In his lengthy and ultra-detailed review of Mavericks, John Siracusa of Ars Technica conducts battery benchmark tests to measure Mavericks' power saving features on both a 2007 MacBook Pro and a 2013 13.3-inch MacBook Air.

While both systems saw notable battery gains going from Mountain Lion to Mavericks, the 2013 MacBook Air in particular saw impressive improvements of up to 30 percent, lasting for more than 15 hours in some instances.

batterylifetestsmavericks
For his battery tests, which were conducted using OS X 10.8.5 and the GM build of Mavericks, Siracusa created a light Web browsing and text-editing automation script, including websites that used Flash. In his tests, battery life varied significantly, but provided, on average, an increase of two hours of work time.

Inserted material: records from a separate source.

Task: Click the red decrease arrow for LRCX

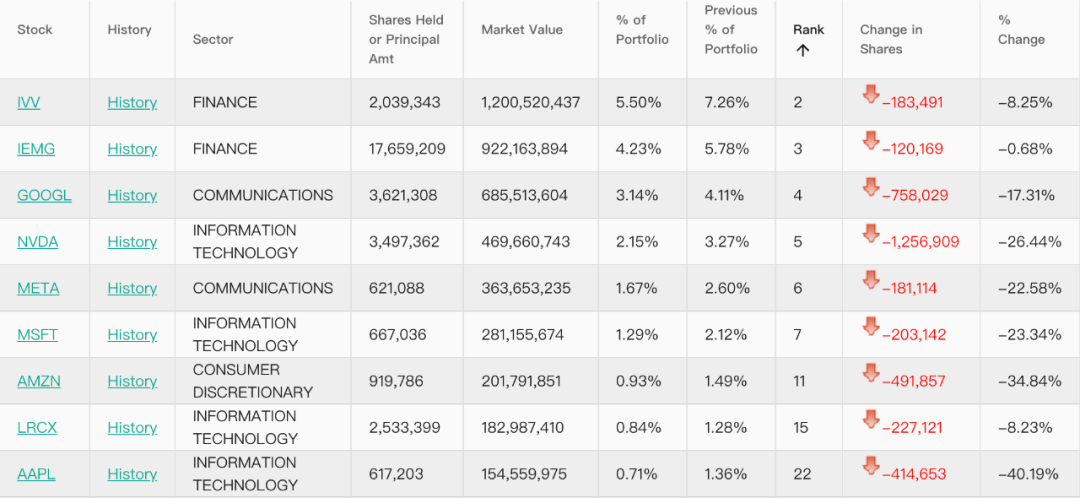Action: pos(871,420)
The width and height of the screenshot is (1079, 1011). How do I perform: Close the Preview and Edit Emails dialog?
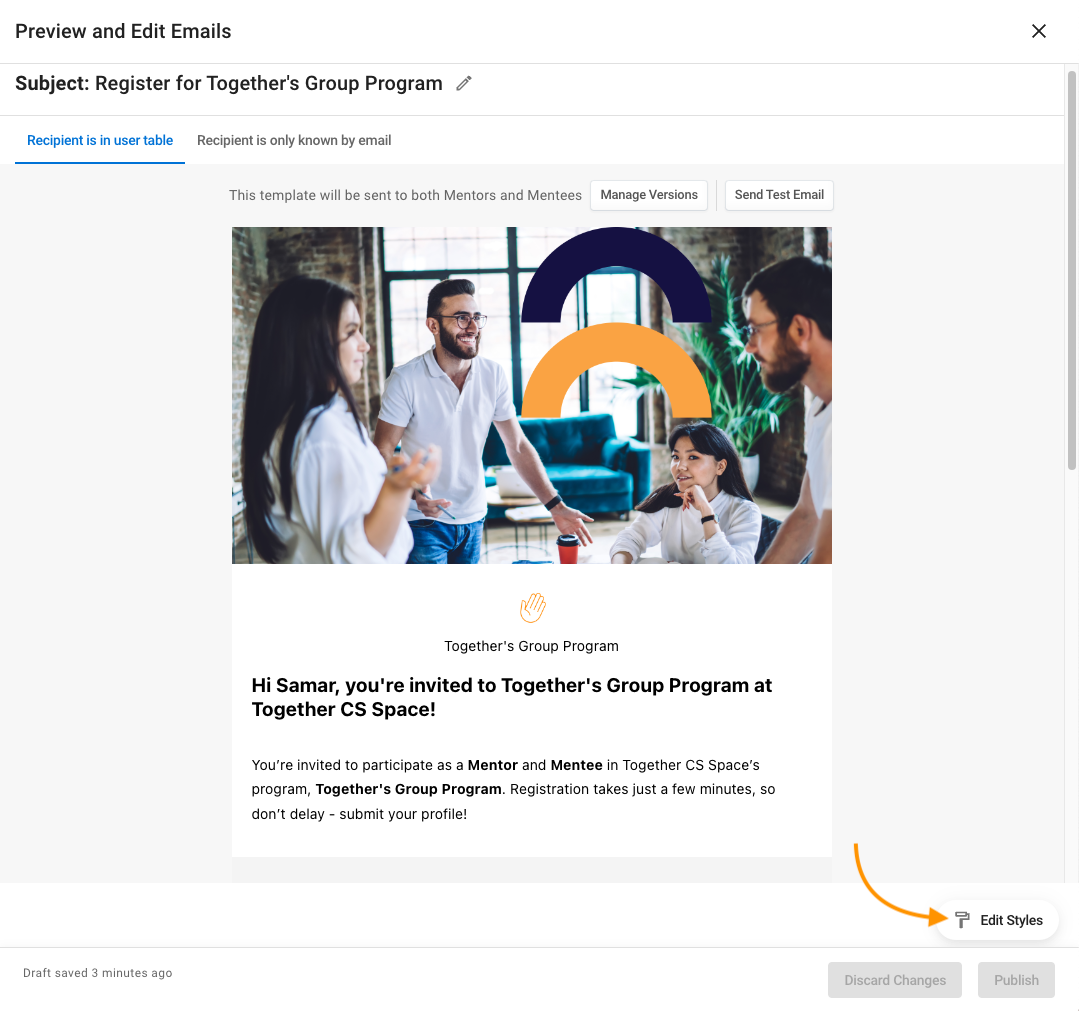(x=1038, y=31)
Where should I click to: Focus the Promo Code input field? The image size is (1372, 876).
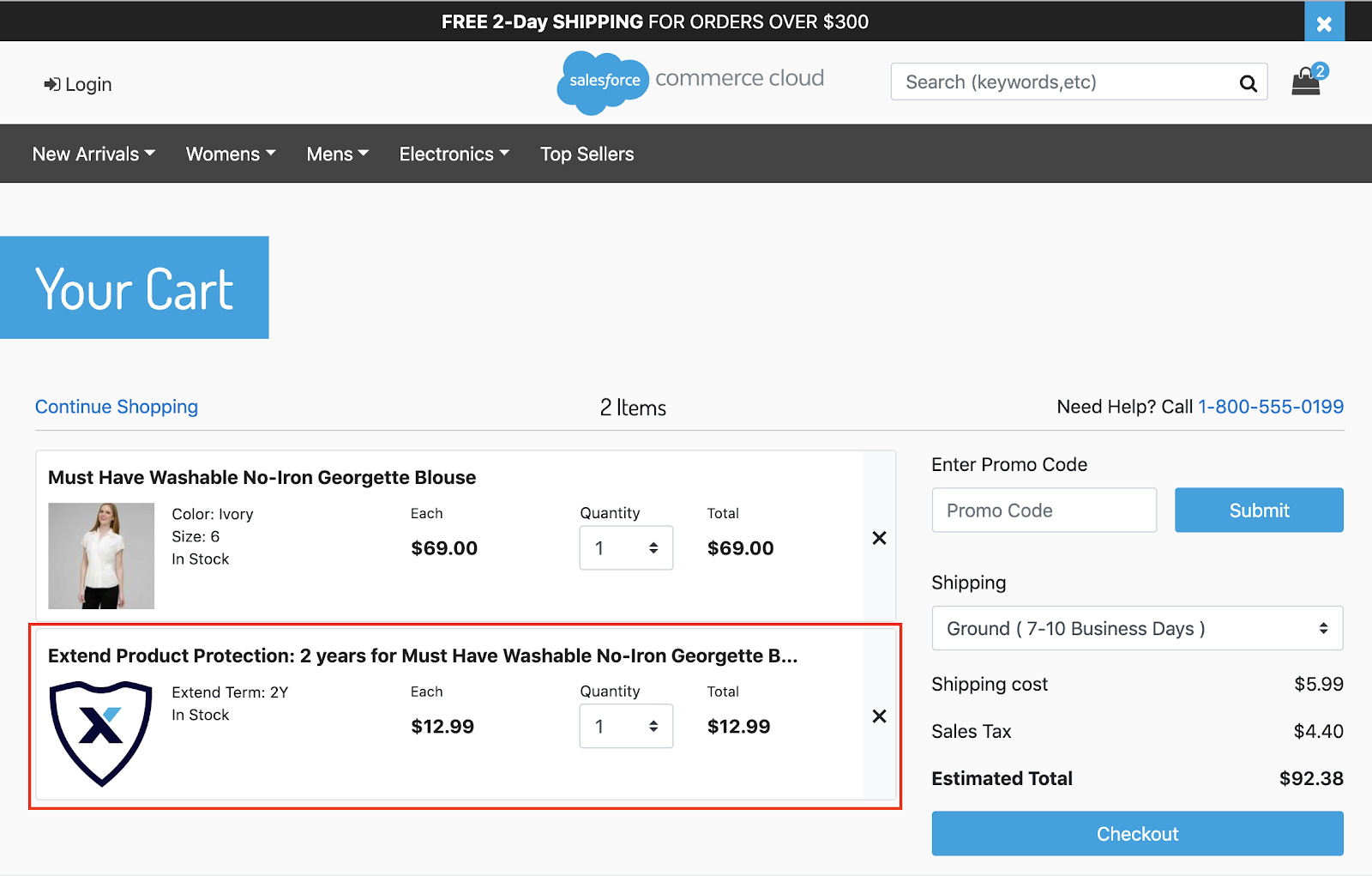coord(1044,510)
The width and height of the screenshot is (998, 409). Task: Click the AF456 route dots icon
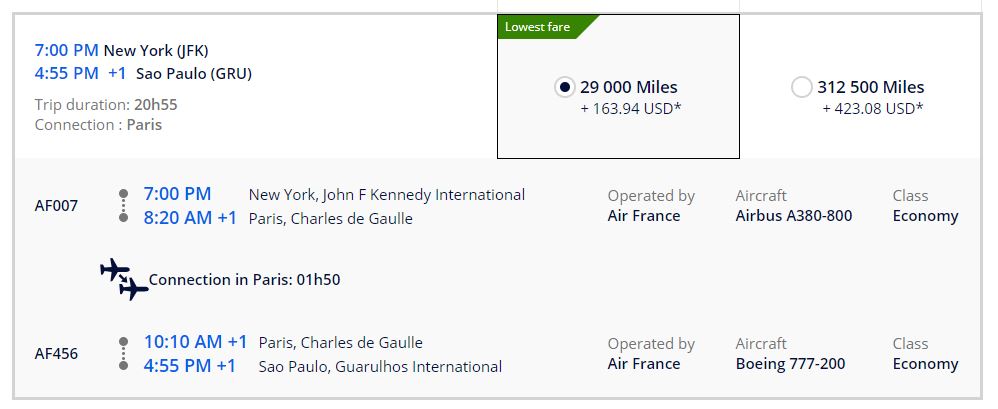[123, 353]
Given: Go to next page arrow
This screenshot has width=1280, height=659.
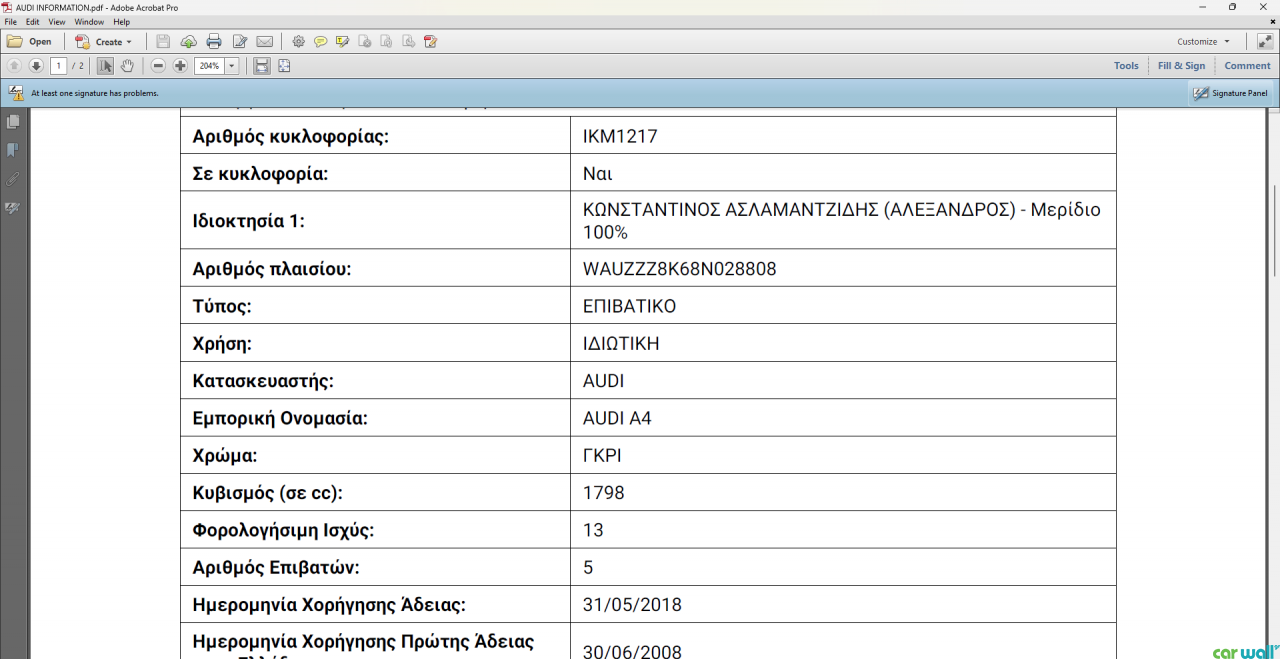Looking at the screenshot, I should tap(36, 66).
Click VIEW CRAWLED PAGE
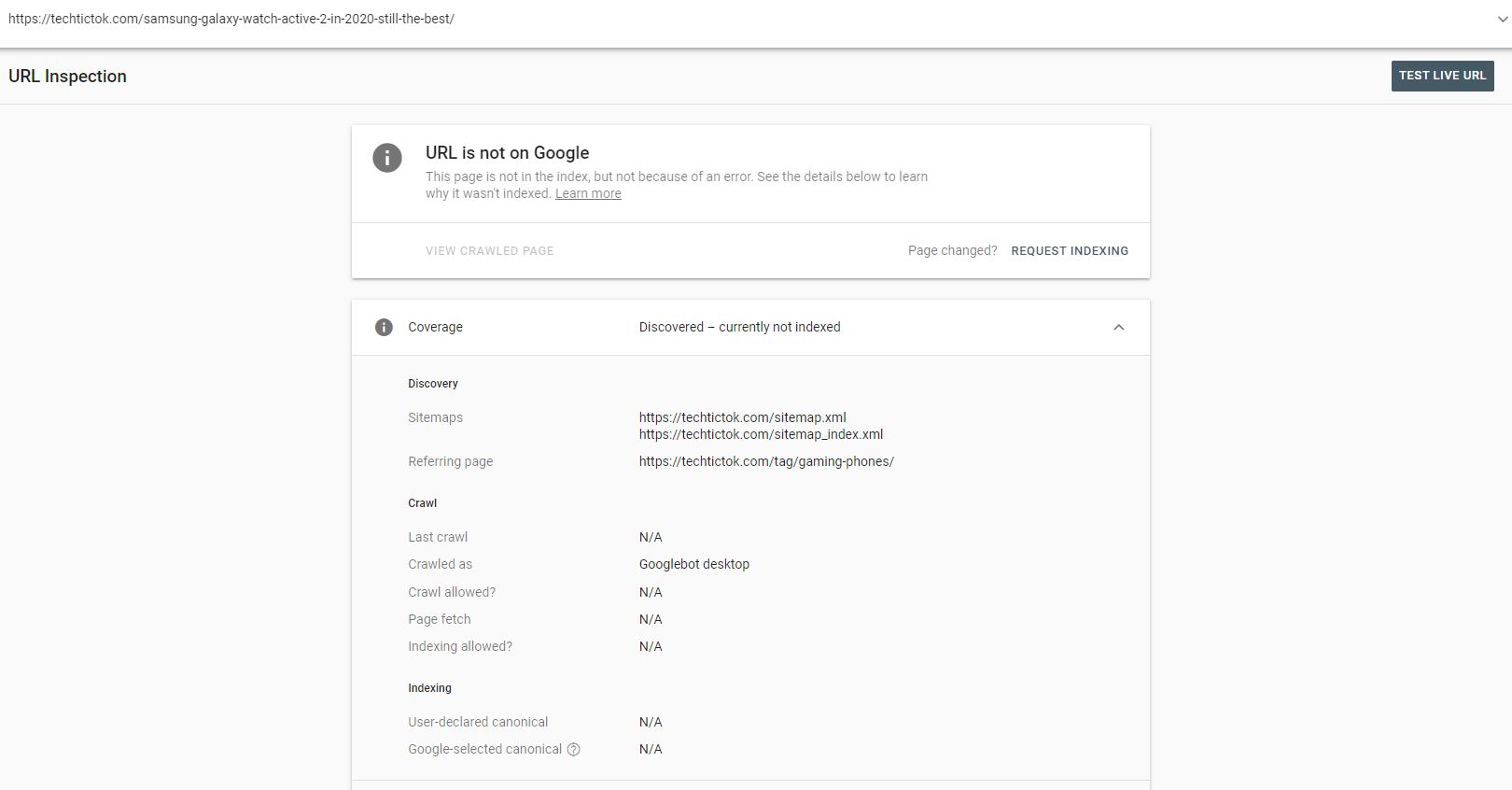The height and width of the screenshot is (790, 1512). [489, 250]
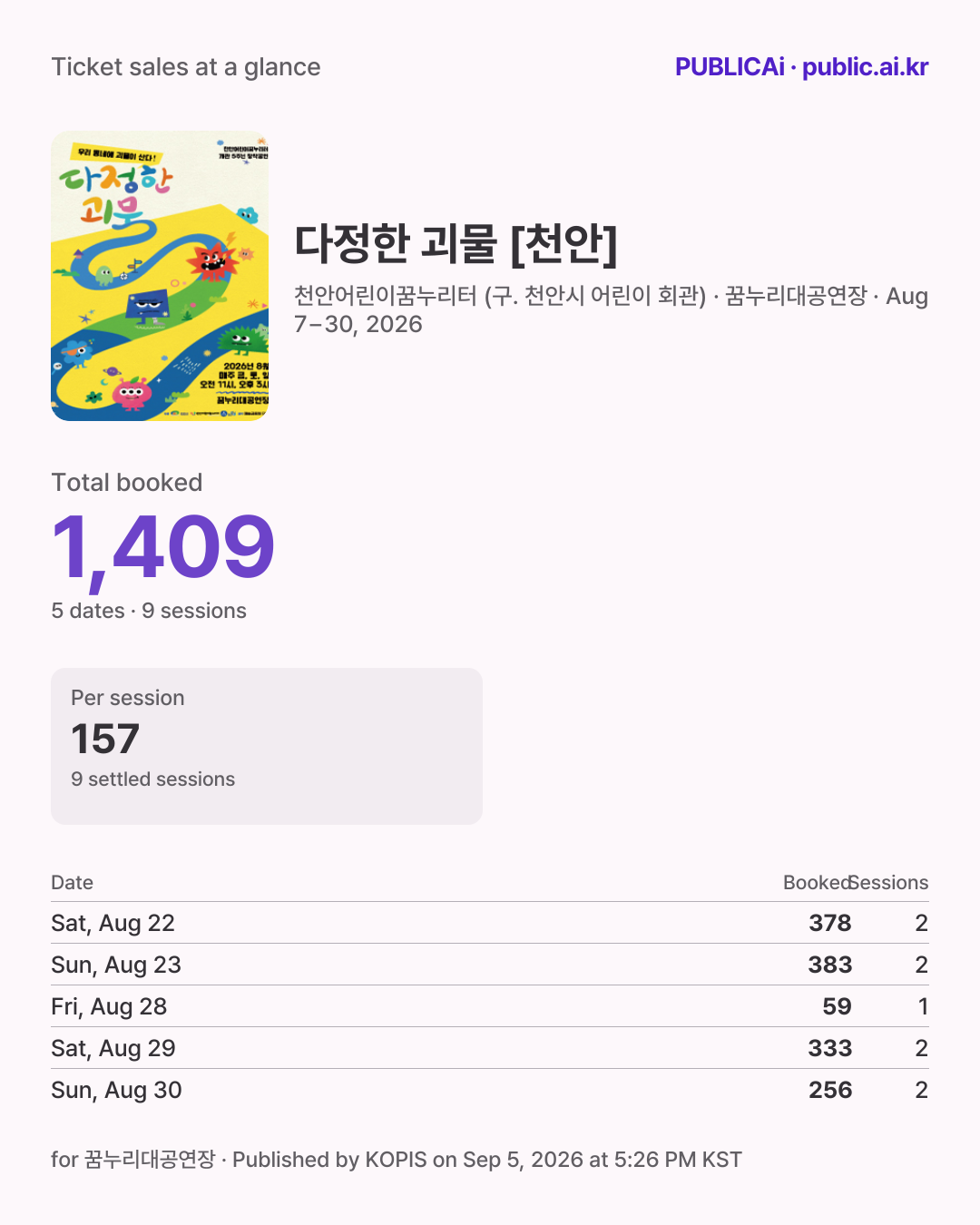Select the Fri, Aug 28 row
This screenshot has height=1225, width=980.
(x=490, y=1006)
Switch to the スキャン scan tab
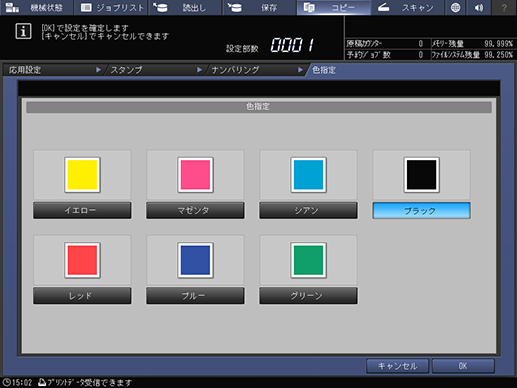This screenshot has width=517, height=388. (x=407, y=7)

I suspect the aggressiveness of the auto-playing Flash ads that happen to be on specific websites on a particular day may partly explain the huge variability in Mountain Lion's numbers. Some of the lower-scoring Mountain Lion trials may have also had the bad luck to coincide with energy-intensive periodic jobs—jobs that are prevented from running on Mavericks due to AC power or battery-level restrictions as part of centralized task scheduling.

These tests may or may not be representative of how you use your Mac, but regardless, it's clear that Apple's efforts have not been in vain. Mavericks really does consume less energy than Mountain Lion when performing the same tasks.

Since its debut at WWDC, Apple has touted the power saving features bundled into Mavericks, poising improved battery life as the keystone of the operating system. Mavericks is designed to cut down on CPU activity using Timer Coalescing, Compressed Memory, and App Nap.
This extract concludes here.